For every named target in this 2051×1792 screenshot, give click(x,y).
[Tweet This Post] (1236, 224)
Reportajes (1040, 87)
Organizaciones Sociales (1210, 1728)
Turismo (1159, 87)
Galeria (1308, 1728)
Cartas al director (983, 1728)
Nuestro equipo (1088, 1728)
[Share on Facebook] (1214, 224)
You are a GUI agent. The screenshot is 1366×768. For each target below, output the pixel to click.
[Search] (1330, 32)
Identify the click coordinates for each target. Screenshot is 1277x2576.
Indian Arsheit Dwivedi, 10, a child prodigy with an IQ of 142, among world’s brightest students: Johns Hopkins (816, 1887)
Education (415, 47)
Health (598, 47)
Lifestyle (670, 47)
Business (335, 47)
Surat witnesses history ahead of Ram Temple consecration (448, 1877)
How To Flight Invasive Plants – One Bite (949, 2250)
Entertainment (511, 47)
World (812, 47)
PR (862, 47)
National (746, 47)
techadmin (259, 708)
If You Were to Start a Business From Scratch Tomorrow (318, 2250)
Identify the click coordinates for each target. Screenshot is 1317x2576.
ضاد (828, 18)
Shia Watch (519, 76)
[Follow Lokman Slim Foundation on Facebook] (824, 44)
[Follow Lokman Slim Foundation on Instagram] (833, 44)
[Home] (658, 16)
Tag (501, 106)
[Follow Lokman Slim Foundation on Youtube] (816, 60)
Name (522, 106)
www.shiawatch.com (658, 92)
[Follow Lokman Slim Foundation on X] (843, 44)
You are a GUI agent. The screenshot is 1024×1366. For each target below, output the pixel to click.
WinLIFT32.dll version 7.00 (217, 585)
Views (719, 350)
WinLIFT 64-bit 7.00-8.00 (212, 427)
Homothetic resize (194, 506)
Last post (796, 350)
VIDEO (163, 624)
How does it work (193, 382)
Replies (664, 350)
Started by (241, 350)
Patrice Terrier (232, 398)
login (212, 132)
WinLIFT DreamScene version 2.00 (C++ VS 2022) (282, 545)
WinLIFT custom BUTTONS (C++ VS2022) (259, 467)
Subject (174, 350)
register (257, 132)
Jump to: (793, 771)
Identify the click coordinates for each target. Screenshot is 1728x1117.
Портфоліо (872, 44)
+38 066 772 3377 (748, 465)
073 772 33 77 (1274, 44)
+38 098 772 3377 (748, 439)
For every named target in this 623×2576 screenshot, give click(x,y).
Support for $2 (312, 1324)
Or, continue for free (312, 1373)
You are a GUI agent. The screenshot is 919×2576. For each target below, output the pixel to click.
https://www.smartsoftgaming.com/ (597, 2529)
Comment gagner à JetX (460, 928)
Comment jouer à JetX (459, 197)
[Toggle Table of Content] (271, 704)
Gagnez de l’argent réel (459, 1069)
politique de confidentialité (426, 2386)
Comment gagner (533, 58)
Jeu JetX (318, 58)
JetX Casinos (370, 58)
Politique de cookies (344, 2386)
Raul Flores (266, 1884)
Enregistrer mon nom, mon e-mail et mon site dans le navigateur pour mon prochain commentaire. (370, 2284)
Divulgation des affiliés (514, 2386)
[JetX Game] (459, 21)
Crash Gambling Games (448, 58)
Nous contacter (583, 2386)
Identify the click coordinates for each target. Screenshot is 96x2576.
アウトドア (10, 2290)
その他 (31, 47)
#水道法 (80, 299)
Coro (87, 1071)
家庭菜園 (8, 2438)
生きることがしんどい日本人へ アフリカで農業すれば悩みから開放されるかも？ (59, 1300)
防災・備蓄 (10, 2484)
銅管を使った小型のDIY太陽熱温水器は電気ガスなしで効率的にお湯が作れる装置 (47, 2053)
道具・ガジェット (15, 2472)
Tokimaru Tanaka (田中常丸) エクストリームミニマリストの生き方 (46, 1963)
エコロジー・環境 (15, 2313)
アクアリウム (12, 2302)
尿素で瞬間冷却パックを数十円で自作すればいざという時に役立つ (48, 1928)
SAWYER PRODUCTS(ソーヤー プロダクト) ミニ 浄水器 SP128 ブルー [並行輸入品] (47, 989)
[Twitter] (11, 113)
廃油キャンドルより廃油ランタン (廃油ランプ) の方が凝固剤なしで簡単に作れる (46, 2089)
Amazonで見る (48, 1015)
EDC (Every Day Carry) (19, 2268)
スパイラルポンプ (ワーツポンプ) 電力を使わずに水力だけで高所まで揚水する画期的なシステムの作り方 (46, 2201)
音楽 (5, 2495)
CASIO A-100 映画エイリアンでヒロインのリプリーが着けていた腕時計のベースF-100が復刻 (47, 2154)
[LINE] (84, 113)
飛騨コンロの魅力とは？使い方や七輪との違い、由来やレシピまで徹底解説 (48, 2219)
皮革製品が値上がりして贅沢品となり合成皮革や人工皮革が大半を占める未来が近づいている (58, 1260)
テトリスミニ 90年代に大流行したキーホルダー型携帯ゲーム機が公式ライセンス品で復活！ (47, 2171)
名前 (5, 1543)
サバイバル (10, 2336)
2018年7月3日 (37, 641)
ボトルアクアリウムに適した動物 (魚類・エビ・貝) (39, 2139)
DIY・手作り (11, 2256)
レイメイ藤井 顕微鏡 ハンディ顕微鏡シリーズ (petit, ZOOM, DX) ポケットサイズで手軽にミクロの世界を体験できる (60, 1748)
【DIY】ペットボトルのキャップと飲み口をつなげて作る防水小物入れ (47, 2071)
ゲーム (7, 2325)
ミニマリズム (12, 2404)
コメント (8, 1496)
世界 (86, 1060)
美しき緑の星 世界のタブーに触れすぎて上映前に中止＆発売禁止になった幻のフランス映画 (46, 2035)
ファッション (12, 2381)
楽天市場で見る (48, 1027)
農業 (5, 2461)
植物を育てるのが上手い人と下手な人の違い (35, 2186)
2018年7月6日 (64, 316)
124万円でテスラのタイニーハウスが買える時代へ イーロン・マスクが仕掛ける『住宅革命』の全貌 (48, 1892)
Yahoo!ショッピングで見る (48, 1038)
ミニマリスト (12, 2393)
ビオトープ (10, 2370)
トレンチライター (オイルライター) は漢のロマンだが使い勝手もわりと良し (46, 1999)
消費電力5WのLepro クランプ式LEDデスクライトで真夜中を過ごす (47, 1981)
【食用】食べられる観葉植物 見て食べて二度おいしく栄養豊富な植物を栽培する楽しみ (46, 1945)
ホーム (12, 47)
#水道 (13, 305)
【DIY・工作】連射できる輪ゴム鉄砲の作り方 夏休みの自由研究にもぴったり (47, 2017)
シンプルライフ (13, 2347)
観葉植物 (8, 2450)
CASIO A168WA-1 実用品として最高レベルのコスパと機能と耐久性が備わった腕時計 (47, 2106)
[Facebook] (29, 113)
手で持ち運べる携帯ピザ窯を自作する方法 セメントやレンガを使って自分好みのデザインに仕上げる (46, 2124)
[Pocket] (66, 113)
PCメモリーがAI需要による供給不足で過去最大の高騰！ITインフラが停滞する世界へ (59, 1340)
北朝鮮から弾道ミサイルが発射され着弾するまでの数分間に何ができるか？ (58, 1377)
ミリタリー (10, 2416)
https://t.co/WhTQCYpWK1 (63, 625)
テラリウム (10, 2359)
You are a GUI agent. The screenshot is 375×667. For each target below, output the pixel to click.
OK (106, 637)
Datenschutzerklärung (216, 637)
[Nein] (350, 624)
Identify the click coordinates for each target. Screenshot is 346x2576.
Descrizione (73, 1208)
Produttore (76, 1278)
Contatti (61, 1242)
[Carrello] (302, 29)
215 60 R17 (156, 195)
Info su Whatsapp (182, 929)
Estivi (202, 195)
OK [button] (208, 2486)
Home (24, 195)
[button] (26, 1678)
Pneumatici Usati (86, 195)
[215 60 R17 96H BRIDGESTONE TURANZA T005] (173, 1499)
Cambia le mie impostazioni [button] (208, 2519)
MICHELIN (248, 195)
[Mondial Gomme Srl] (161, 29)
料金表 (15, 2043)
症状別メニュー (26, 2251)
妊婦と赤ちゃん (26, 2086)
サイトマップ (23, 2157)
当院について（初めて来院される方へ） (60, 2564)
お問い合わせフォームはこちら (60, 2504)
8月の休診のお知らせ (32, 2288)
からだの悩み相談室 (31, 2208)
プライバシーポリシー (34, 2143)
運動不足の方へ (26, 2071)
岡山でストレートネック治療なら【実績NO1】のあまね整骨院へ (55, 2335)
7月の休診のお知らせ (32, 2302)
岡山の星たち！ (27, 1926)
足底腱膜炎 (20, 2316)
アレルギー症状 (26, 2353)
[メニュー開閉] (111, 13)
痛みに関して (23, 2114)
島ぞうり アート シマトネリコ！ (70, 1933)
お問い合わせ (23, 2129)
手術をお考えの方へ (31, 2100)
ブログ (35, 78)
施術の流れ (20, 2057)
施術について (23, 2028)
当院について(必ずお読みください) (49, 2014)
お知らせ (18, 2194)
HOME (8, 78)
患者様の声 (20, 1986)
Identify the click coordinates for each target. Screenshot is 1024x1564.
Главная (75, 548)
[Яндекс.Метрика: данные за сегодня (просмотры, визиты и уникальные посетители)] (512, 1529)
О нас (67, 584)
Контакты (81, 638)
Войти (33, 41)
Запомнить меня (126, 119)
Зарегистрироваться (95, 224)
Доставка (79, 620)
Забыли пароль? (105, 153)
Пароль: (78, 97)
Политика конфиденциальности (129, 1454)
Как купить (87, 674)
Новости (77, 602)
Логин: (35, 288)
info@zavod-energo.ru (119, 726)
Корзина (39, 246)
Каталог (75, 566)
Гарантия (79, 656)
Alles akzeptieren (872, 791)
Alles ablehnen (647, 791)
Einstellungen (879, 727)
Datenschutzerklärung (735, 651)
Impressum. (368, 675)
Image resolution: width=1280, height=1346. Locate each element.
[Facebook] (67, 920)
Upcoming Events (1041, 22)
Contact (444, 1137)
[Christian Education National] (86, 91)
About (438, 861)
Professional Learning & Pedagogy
===============
> [Exercise objective]: In the entries above, the lines from the one bearing "politique de confidentialité (426, 2386)" up to and including the one bearing "DIY・手作り (11, 2256)" should be transcribed exactly; no other line is wanted.

> [Exercise result]:
politique de confidentialité (426, 2386)
Comment gagner (533, 58)
Jeu JetX (318, 58)
JetX Casinos (370, 58)
Politique de cookies (344, 2386)
Raul Flores (266, 1884)
Enregistrer mon nom, mon e-mail et mon site dans le navigateur pour mon prochain commentaire. (370, 2284)
Divulgation des affiliés (514, 2386)
[JetX Game] (459, 21)
Crash Gambling Games (448, 58)
Nous contacter (583, 2386)
Identify the click coordinates for each target. Screenshot is 96x2576.
アウトドア (10, 2290)
その他 (31, 47)
#水道法 (80, 299)
Coro (87, 1071)
家庭菜園 (8, 2438)
生きることがしんどい日本人へ アフリカで農業すれば悩みから開放されるかも？ (59, 1300)
防災・備蓄 (10, 2484)
銅管を使った小型のDIY太陽熱温水器は電気ガスなしで効率的にお湯が作れる装置 (47, 2053)
道具・ガジェット (15, 2472)
Tokimaru Tanaka (田中常丸) エクストリームミニマリストの生き方 (46, 1963)
エコロジー・環境 (15, 2313)
アクアリウム (12, 2302)
尿素で瞬間冷却パックを数十円で自作すればいざという時に役立つ (48, 1928)
SAWYER PRODUCTS(ソーヤー プロダクト) ミニ 浄水器 SP128 ブルー [並行輸入品] (47, 989)
[Twitter] (11, 113)
廃油キャンドルより廃油ランタン (廃油ランプ) の方が凝固剤なしで簡単に作れる (46, 2089)
Amazonで見る (48, 1015)
EDC (Every Day Carry) (19, 2268)
スパイラルポンプ (ワーツポンプ) 電力を使わずに水力だけで高所まで揚水する画期的なシステムの作り方 (46, 2201)
音楽 (5, 2495)
CASIO A-100 映画エイリアンでヒロインのリプリーが着けていた腕時計のベースF-100が復刻 (47, 2154)
[LINE] (84, 113)
飛騨コンロの魅力とは？使い方や七輪との違い、由来やレシピまで徹底解説 (48, 2219)
皮革製品が値上がりして贅沢品となり合成皮革や人工皮革が大半を占める未来が近づいている (58, 1260)
テトリスミニ 90年代に大流行したキーホルダー型携帯ゲーム機が公式ライセンス品で復活！ (47, 2171)
名前 (5, 1543)
サバイバル (10, 2336)
2018年7月3日 (37, 641)
ボトルアクアリウムに適した動物 (魚類・エビ・貝) (39, 2139)
DIY・手作り (11, 2256)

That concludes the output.